Про них все говорят: «Это орловские разбойники и воры»… Один пожилой серьезный господин с наружного места говорил, что не следует бросать деньги нищим – это их страшно развращает, они привыкают к безделью: ведь целый день у них и дела больше нет, как бегать за каретами проезжающих. О боже! Какой ужас ехать такой стороной!
Но мы едем и едем все в том же нашем тяжелом рыдване. Я грезил; большею частью в грезах мне представлялись иконостасные мои образа: я еще жил ими, только что написанными. Писал я их прямо на лесах. Мне платили по пяти рублей за образ. Среди лета вставали мы в четыре часа: было уже светло: и вот до вечера, часов до девяти, когда все кончали работу, мой образ бывал готов. Так, разве чуть-чуть что-нибудь приходилось поправить; от этих поправок Тимофей Яковлевич, подрядчик наш, всегда меня отговаривал.
– И так очень хорошо, – уверял он.
Должен признаться, что и в Сиротине я имел успех со своими образами. Я пользовался, конечно, необходимыми указаниями и канонами, по которым пишется всякое изображение святых или целых сцен (у каждого живописца сундучок наполнен гравюрами), и был поощряем доверием и интересом всего прихода и даже своего подрядчика, который хвалил меня не из одной только собственной заботы об успехе общего порядка, но и потому, что действительно любил живопись и сам был живописцем не без способностей.

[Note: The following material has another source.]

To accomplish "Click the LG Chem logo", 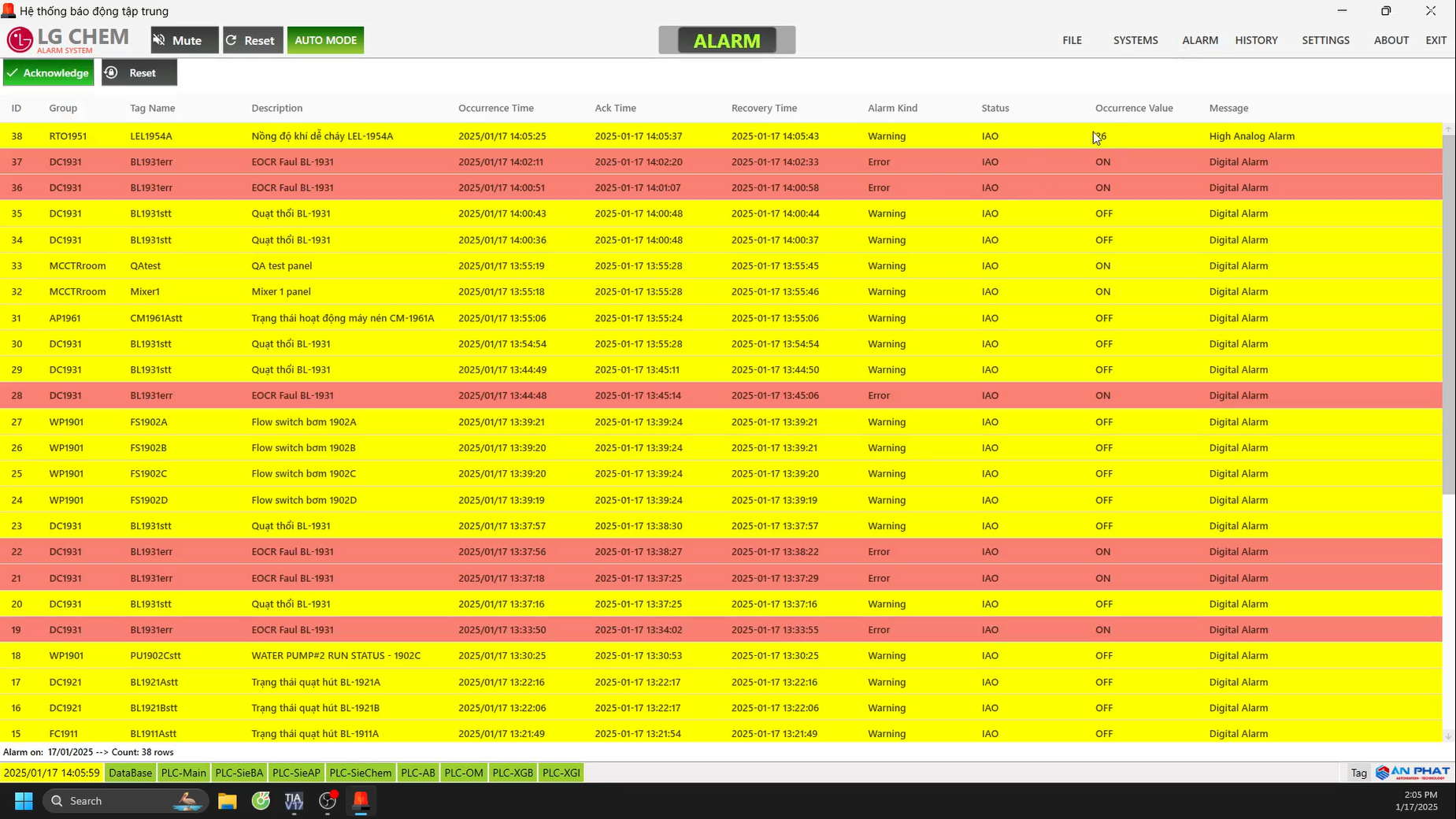I will coord(68,39).
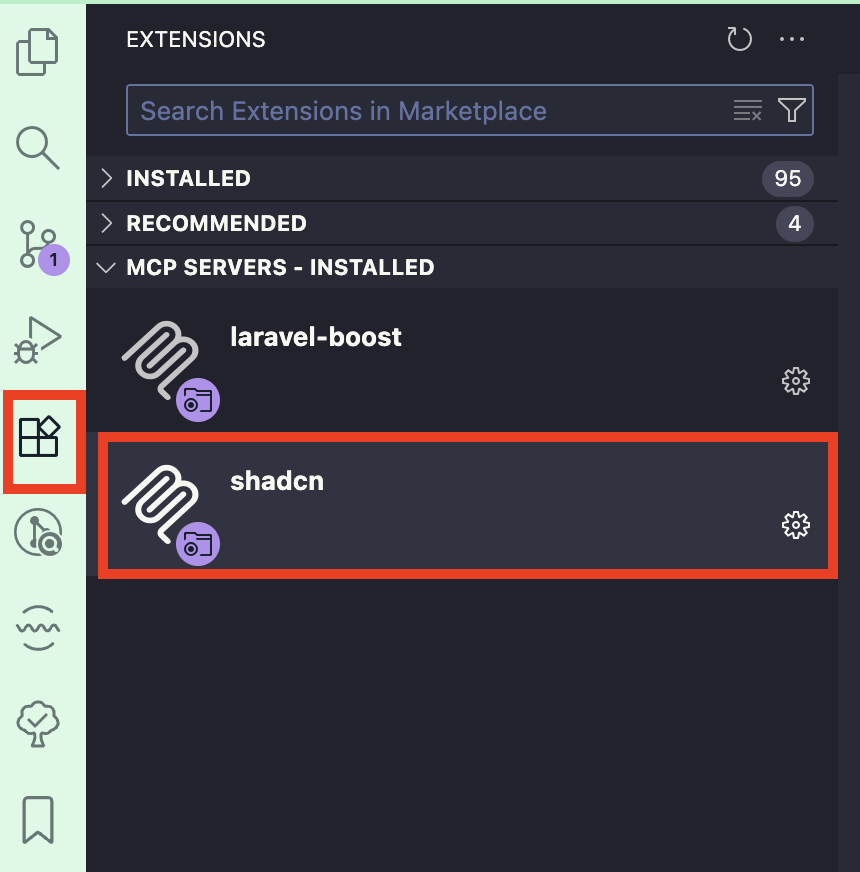Click the Extensions icon in activity bar

pos(40,437)
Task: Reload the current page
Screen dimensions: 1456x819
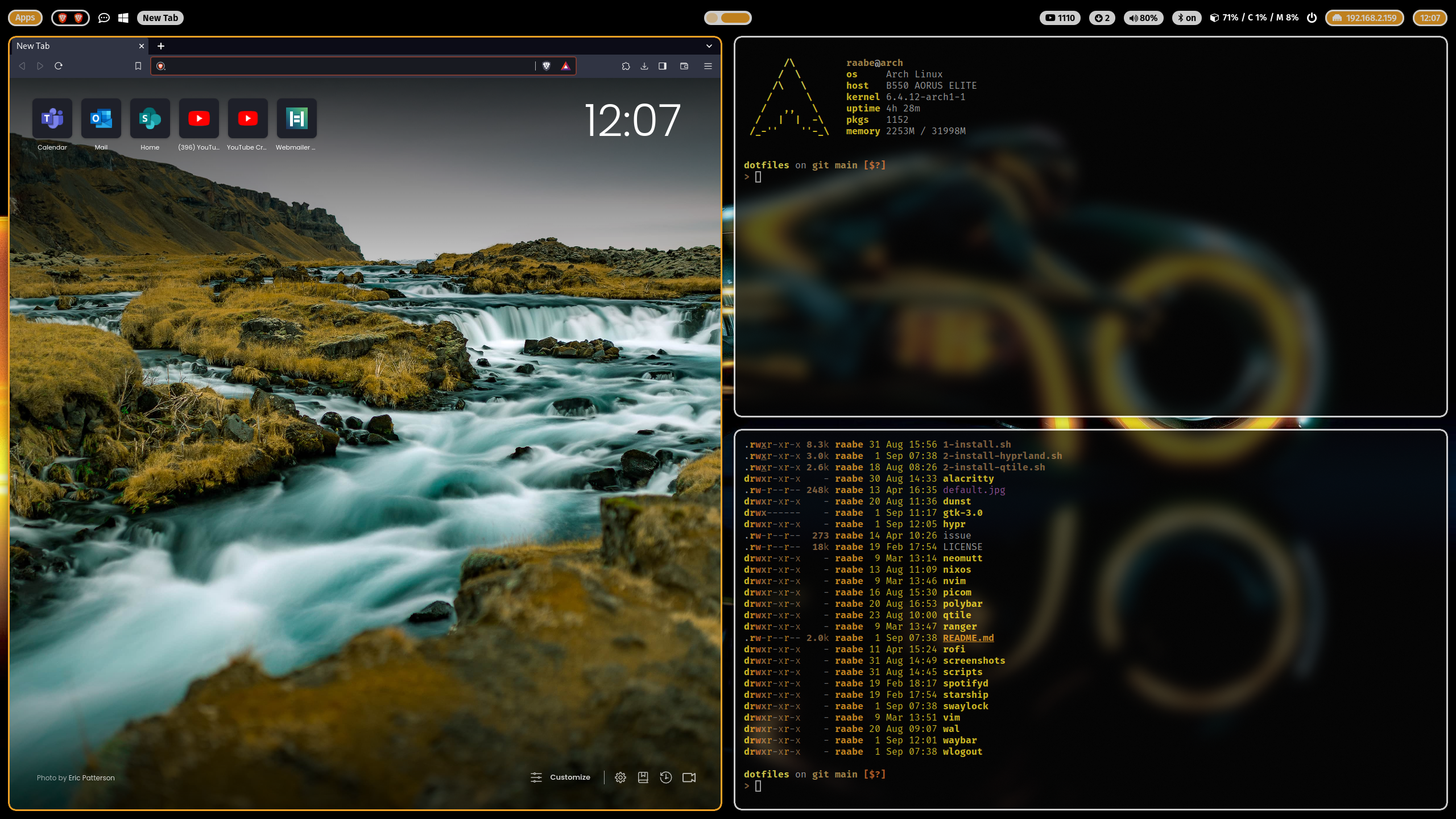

Особенный успех имела моя «Мария Магдалина»; я видел эффект распространенной по всей Украине известной вещи Помпея Батони, но, конечно, как и во всех других образах, ничего ни с кого не копировал буквально, я только брал подобный же эффект и обрабатывал его по-своему. Так, и моя Магдалина не сидела с крестом на коленях, как у Батони. Моя стояла у стены, повернувшись в молитвенном экстазе к лампаде, которая висела в углу высоко, а не стояла, как у него, на полу.
– Как это она наполовину в огне? – удивлялся Семен.
И видно было, что всю публику очаровывают свет и заплаканные глаза Магдалины. Должен повиниться перед читателем: все делалось мною без всякой натуры, только по одному воображению. И я не могу даже вообразить, как показалось бы мне самому теперь мое первое свободное молодое творчество. Есть ли в нем искра непосредственности Джиотто, или там разгуливалась безудержная развязность провинциального фантазера?..
А между тем мы все едем и едем безостановочно. Вот уже скоро целая неделя. Но остановки еще более несносны, чем эта бесконечная однообразная езда. Хотелось поскорее добраться до Москвы – что-то там? Жутко было думать, что найду я в совсем незнакомом мне месте.
Наконец, еще темным утром, кондуктор с особенным возбуждением говорит мне:
– Что же вы не смотрите: Москва началась!
– Как? Где? – таращу я глаза.
– Да ведь мы едем уже по Москве.
– Что вы? Эти лачуги, эти гнилые заборы?!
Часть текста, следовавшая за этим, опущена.